- Born: Marie Gabriel Joseph de Ramey 15 February 1856 Paris, France
- Died: 17 August 1928 (aged 72) Paris, France
- Education: Prytanée National Militaire
- Occupations: Naval officer Naval attaché Admiral
- Spouse(s): 1887: Élisabeth de Montaigne de Poncins (1865-1898) 1902: Adèle Marie Catherine Renouard de Bussière (1867-1910)
- Children: 1889: Henry 1895: Isabelle 1904: Georgina 1910: Jean Léopold

= Joseph Ramey de Sugny =

French rear admiral

Joseph de Ramey de Sugny (after his father's death, the Count of Sugny) (15 February 1856 - 17 August 1928) was a French rear admiral (contre-amiral).

==Life==
Marie Gabriel Joseph de Ramey was born in Paris. His father was Marie "Jacques" Henri de Ramey, the Viscount of Sugny (after the death of his elder brother, the Count of Sugny). Joseph's uncle was the politician Francisque-Joseph Ramey, the Count of Sugny (1825–1908). His mother, born Marie Louise "Isabelle" Le Bègue, was the daughter of the banker-politician Charles Le Bègue de Germiny (1799–1871). Both of Joseph's own marriages would be to women from well placed families.

He joined the navy at Toulon in 1873. He studied at the Prytanée National military academy and at the French Naval Academy. De Ramey was appointed a Midshipman Class 2 in August 1875 and embarked on his first posting, aboard the frigate Renomée. Promoted to midshipman class 1 in 1876, he was assigned to the cruiser Thémis, part of the South Atlantic naval division. In January 1879 he was promoted to ship's ensign.

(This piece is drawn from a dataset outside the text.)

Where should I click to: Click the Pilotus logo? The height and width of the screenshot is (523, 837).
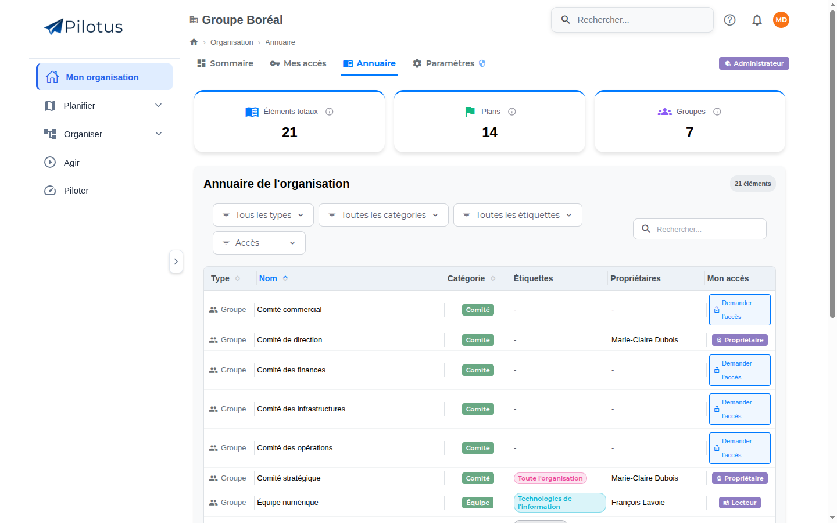pos(83,27)
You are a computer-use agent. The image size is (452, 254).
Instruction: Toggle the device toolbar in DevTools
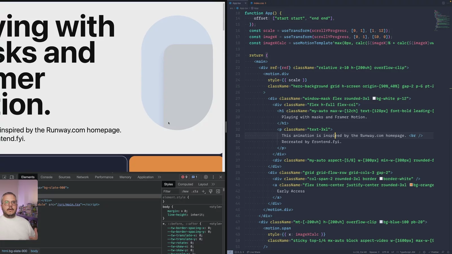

He was assigned a position as an instruction on the training frigate Résolue and contributed to the production of a naval officer's manual ("Le Carnet de l'officier de marine"). He was sent to work with the naval maps and charts service ("Dépôt des cartes et plans de la Marine").

He became a lieutenant in March 1884, serving on the cruiser Infernet in the South Atlantic naval division, and from January 1886 as adjutant to the divisional commander, Captain Jules de Cuverville. He took the opportunity to collect information on astronomy and hydrography. He served as officer of ship-handling ("de manœuvre") and of look-out ("des montres") on the cruiser Clorinde, part of the Newfoundland naval division before obtaining his own command in 1888 when he succeeded Captain Humann on the cruiser La Clochetterie.

In the meantime, he became a knight of the Légion d'Honneur on 19 December 1886. His hydrographical researches also led to his being attached to the Naval Hydrographic Service ("Service hydrographique et océanographique de la Marine" / SHOM).

In February 1889 de Ramey was seconded to the Navy Ministry. He represented the minister at the International Meteorological Congress held in Paris during the 1889 World Fair.

In 1891 he was given command of the aviso Actif and then of the torpedo-aviso Couleuvrine, stationed at Algiers for port and fisheries surveillance. He was then appointed aide de camp to Admiral Sallandrouze de Lamornaix on the cruiser Naïade. He himself was promoted to the rank of frigate captain in 1896. He was appointed to the Gunnery School at the military port of Toulon where he was based for the next few years. In March 1900 he was given command of the armored cruiser D'Estrées with effect from January 1901.

In November 1901 he was appointed to a land job as the French naval attaché to Berlin where he maintained excellent relations with the German naval establishment and with the German emperor himself. De Ramey stayed in his Berlin posting until 1906. During this period, on 23 June 1903, he was promoted to the rank of vaisseau captain ("capitaine de vaisseau").

On returning from Berlin, de Ramey held a succession of commands, starting with the recently built armored cruiser Léon Gambetta in April 1906. In February 1907 he switched from the Northern squadron to the Mediterranean squadron when he took on the armored cruiser Jeanne d'Arc, with which he participated in the Moroccan campaign. He took command of the armored cruiser Gloire in April 1908 and of the armored cruiser Suffren in January 1909.

He was promoted to the rank of rear admiral (contre-amiral) on 14 May 1911, also appointed naval chief of staff and sea-front commander for Toulon. Three years later, when war broke out, he was given a senior command that included naval patrols of the Adriatic. On 13 July 1915, half a year short of his sixtieth birthday, he became a commander of the Légion d'Honneur. He became a grand officer of the Légion d'Honneur on 19 July 1921.

Joseph de Ramey, the Count of Sugny, transferred to the naval reserve on 1 January 1917.